When I was 19 weeks pregnant, my father-in-law passed away very suddenly and unexpectedly. We had all been at my niece’s first birthday party the day before, and the next morning he was dead.
At that moment, the entire focus of our family changed. We were no longer a young family expecting a second child; we were a family in mourning. The pregnancy was suddenly so far on the back burner that it wasn’t even cooking!
The next weeks and months were a muddle of relatives and tears and wakes and a funeral. Additionally, my father-in-law owned a business, and it was up to my husband to take it over until it could be sold. This meant that my husband had to work his own job for four 10-hour days, and then work his father’s business the other three days for 10 hours each day. He was working 70-hour work weeks while mourning his father, trying to support his mother, and expecting a second baby.
For my part, I was trying to make life as normal as possible for my young son, who had so suddenly lost his beloved grandpa and subsequently very rarely saw his father. I never had time to think about the baby on the way. I relied on my friends very much: one would watch my son while I went to my OB appointments, another made him a scrapbook of Grandpa. Our neighbor boy mowed our lawn. I tried my best to think of thoughtful answers to my son’s many questions about Grandpa and death.
Through it all, neither my husband nor I had many thoughts to spare about the baby in my womb. He didn’t touch my belly to feel the kicks. I could never remember how far along I was in the pregnancy. I remember feeling very guilty about it at the time, but it was hard for us to focus on the world outside the grief.
Another friend of mine, who knew what we were going through, offered to enroll us in her Bradley childbirth classes for free. This was very special to my husband and me, as it provided a specific time each week for us to focus on the joy and anticipation of our upcoming baby and to forget about the sorrow for just a couple hours every week. Though my husband was constantly working, he made a specific commitment to be at every lesson.
The holidays quickly came, and with it brought more heartache; my husband and his family were distraught at spending their first Christmas without their dad. I still tried to keep the holidays as normal as I could for our son, but it was very difficult to get into the spirit of the holiday as my husband was hurting so much and working constantly.
My mother-in-law quite understandably did not want to be home on Christmas day, but wanted to take a road trip with her family. So on Christmas Eve, my husband, my son, my mother-in-law, my sister- and brother-in-law, their year-old daughter, and I, 32 weeks pregnant, all piled into the van and took off.

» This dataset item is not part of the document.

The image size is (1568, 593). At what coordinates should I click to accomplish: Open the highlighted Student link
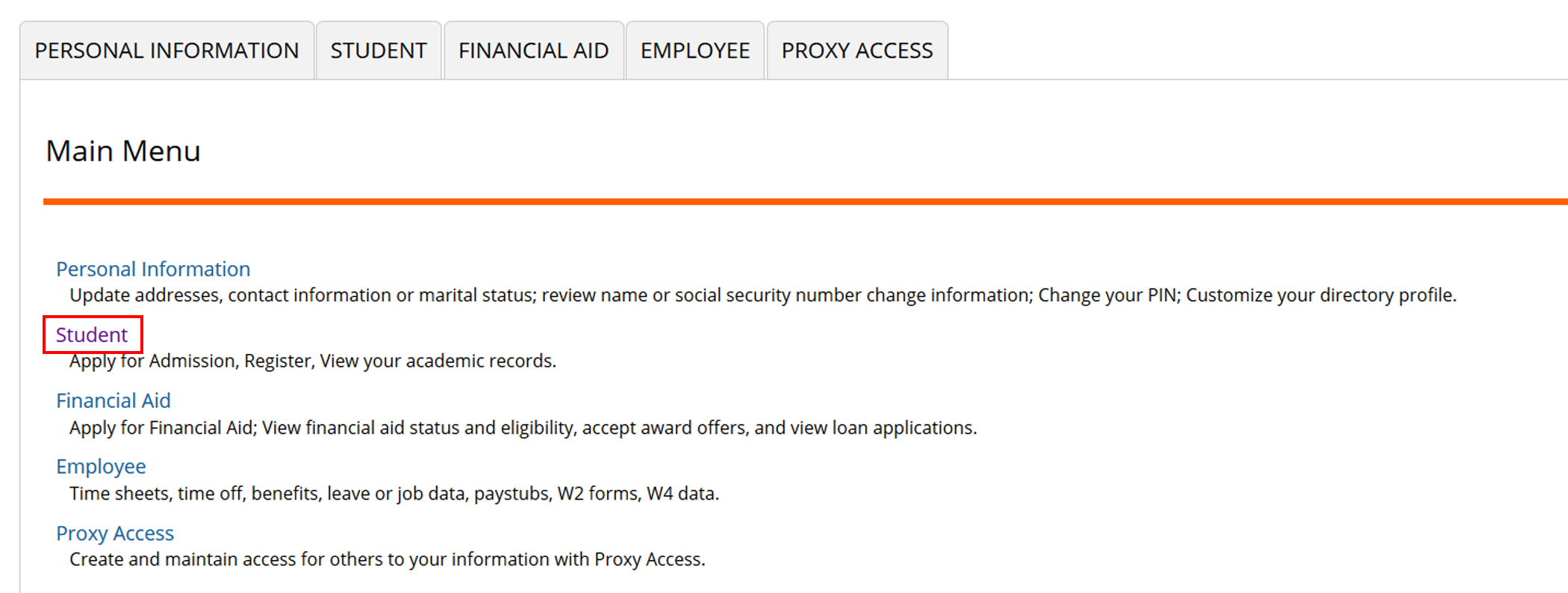click(92, 335)
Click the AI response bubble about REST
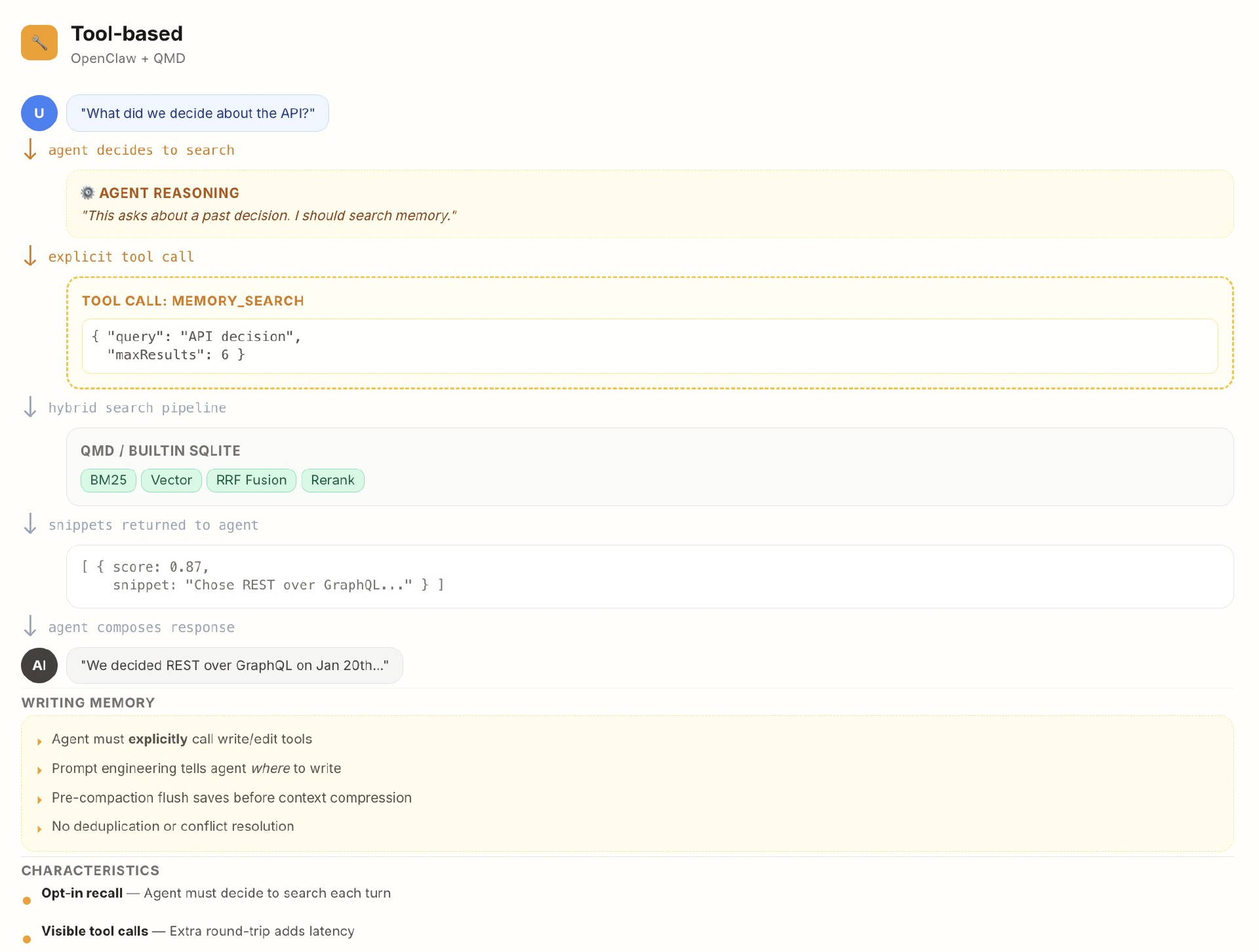 click(x=234, y=665)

We traveled all around the state during those two days. We had an agenda, but it turns out everything we had planned was closed for the holiday. So we just drove for miles and miles and miles for two days and talked and bonded and laughed for the first time in what seems like months.
After the holiday, my husband and I realized that we needed to prepare for this baby. I still vividly remember the to-do list I placed on the fridge a week before the birth. The number one item was “discuss names”.
Our baby daughter was born exactly two months after the trip. My husband and I were over the moon, but we were vividly aware that her birth might be a bittersweet time for his family: the joy of a new baby, coupled with the knowledge that this is the first grandchild that Grandpa would never meet.
It is now five years later. The baby girl is now almost five and most definitely has a name. Christmas is joyful and happy and full of lights and music. The story of The-Christmas-Trip-Where-Everything-Was-Closed is now the stuff of family legends. And though I didn’t feel it at the time, I remember it as the Christmas I was pregnant.